Disease transmission majorly depends upon the density of the mosquito species and their environment. Hence, surveillance of mosquito populations provides valuable information about the occurrence, diversity, distribution, species composition, richness, and abundance of mosquitoes in a particular area (Carley, 1973). The seasonality, distribution, climatic factors, and anthropogenic activities such as travelling and trading may favor an increase in the risk of pathogenic infection to humans by altering the biology of vectors. Therefore, to deal with such direful diseases, vector management is the most effective preventive technique. In the period of 1940s-50s, the prodigious use of insecticides against mosquito vectors successfully brought numerous significant vector borne diseases under control but subsequently, mosquito vectors established resistance to various classes of insecticides in many countries. Appropriate identification of mosquito species is therefore of great importance for the study of the ecological behavior of a particular mosquito species (Stasiukevich, 2018).

Conclusion

Further, accurate identification is also prerequisite to study medical entomology related to increasing infectious diseases and to examining the faunal diversity and their evolutionary study.

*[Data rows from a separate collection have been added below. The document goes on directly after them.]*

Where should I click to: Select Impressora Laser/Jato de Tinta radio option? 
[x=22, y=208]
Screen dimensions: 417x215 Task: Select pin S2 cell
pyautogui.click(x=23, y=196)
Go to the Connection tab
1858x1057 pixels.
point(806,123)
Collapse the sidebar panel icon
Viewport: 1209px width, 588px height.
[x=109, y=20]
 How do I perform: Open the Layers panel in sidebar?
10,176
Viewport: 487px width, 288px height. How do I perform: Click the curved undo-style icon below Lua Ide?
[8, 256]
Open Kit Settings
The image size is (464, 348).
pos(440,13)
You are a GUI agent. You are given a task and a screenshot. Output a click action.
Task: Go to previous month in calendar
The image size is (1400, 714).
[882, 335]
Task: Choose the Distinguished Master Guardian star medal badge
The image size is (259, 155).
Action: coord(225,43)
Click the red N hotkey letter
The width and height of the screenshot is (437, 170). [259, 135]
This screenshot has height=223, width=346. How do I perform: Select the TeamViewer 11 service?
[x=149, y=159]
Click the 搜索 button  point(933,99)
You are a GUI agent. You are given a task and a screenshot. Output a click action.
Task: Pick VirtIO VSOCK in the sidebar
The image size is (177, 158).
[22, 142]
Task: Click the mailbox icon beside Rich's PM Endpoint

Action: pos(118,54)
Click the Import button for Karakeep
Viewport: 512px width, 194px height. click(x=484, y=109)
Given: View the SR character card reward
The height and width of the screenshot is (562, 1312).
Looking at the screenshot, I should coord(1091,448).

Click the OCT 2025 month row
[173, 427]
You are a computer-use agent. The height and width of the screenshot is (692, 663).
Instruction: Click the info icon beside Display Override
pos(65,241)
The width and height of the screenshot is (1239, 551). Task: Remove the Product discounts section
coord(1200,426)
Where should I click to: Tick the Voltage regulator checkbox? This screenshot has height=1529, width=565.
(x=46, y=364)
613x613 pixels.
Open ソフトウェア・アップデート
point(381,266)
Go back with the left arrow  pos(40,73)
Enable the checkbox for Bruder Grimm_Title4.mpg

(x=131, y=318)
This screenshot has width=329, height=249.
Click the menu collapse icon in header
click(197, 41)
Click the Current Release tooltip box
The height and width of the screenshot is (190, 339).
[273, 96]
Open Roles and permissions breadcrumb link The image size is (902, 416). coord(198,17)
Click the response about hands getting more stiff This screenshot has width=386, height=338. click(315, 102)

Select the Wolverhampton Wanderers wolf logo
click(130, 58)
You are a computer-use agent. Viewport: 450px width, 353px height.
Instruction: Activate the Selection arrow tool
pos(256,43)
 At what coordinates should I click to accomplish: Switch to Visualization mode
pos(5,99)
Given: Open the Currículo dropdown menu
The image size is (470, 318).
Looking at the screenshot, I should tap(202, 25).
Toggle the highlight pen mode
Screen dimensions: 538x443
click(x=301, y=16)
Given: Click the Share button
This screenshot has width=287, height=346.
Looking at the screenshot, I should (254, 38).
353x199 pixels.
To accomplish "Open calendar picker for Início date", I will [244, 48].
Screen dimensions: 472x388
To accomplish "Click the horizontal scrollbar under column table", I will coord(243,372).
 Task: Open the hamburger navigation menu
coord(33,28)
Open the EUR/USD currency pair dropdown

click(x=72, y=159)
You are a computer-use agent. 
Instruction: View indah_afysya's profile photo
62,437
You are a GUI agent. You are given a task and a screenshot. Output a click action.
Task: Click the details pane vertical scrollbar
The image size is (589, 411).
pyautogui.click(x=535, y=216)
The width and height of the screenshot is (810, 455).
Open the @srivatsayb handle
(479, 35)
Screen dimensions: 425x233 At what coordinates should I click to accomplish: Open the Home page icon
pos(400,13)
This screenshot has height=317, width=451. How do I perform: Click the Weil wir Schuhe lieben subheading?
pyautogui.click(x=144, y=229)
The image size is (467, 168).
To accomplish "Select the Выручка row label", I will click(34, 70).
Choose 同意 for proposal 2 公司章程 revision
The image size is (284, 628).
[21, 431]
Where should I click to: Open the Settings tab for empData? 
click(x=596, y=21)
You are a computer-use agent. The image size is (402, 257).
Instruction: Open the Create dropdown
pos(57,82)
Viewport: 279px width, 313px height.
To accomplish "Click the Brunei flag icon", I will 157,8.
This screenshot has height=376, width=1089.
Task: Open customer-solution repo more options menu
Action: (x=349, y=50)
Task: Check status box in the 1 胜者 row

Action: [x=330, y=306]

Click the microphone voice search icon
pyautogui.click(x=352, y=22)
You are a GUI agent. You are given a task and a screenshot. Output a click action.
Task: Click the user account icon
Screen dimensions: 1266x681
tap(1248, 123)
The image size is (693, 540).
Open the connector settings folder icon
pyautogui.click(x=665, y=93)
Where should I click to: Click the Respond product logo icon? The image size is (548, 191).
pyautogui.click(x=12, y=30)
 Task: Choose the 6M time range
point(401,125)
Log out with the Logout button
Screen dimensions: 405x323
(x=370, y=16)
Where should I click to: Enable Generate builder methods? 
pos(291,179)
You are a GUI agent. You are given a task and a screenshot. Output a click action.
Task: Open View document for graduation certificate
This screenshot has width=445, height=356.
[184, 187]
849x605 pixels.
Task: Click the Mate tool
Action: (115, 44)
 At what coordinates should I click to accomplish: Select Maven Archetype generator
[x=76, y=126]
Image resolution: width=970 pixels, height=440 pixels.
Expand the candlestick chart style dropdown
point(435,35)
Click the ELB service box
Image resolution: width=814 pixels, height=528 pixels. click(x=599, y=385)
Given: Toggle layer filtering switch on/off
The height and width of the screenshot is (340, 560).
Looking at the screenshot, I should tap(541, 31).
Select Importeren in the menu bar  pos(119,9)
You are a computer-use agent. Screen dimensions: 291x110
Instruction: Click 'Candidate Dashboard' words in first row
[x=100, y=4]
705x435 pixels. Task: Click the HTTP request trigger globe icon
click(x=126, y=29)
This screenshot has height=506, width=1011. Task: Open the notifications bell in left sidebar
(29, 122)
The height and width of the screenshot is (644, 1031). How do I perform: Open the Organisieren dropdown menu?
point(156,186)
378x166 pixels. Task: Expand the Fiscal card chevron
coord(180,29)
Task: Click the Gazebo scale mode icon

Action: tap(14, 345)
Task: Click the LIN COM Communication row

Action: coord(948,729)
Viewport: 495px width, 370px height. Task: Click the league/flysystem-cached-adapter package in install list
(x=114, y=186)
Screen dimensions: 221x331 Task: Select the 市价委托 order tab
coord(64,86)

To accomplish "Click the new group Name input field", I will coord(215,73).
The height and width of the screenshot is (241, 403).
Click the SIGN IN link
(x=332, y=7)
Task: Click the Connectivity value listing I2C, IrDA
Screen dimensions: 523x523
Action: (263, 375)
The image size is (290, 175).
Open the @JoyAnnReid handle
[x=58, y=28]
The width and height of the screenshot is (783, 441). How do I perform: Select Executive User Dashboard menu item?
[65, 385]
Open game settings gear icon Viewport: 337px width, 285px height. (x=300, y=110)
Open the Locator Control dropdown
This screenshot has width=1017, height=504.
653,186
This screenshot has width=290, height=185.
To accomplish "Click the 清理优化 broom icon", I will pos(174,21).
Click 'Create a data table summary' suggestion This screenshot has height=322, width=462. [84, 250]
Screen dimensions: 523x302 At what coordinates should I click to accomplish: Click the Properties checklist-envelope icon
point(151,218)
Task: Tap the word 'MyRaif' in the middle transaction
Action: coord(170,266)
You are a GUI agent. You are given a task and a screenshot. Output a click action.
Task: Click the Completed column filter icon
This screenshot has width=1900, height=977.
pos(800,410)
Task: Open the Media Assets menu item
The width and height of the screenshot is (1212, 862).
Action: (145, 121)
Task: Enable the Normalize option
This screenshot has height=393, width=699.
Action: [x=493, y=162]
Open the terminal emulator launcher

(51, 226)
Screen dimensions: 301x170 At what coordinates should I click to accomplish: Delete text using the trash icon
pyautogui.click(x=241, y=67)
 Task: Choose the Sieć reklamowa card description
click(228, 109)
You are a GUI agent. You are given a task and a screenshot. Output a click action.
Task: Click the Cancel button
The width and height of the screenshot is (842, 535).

When it comes to developing control strategies and surveillance, a thorough understanding of mosquito vectors and their geographic distribution is essential. Therefore, this is high time for a comprehensive surveillance system and vector control strategy to be planned. Although mosquitoes have been more extensively studied than other insects, yet our knowledge about these mosquito vectors is far from complete. During the late twentieth century, the growing interest in very closely related taxonomic units such as species complexes, subspecies or strains and their importance for analyses of vectorial capacity and thus for effective control strategies have intensified.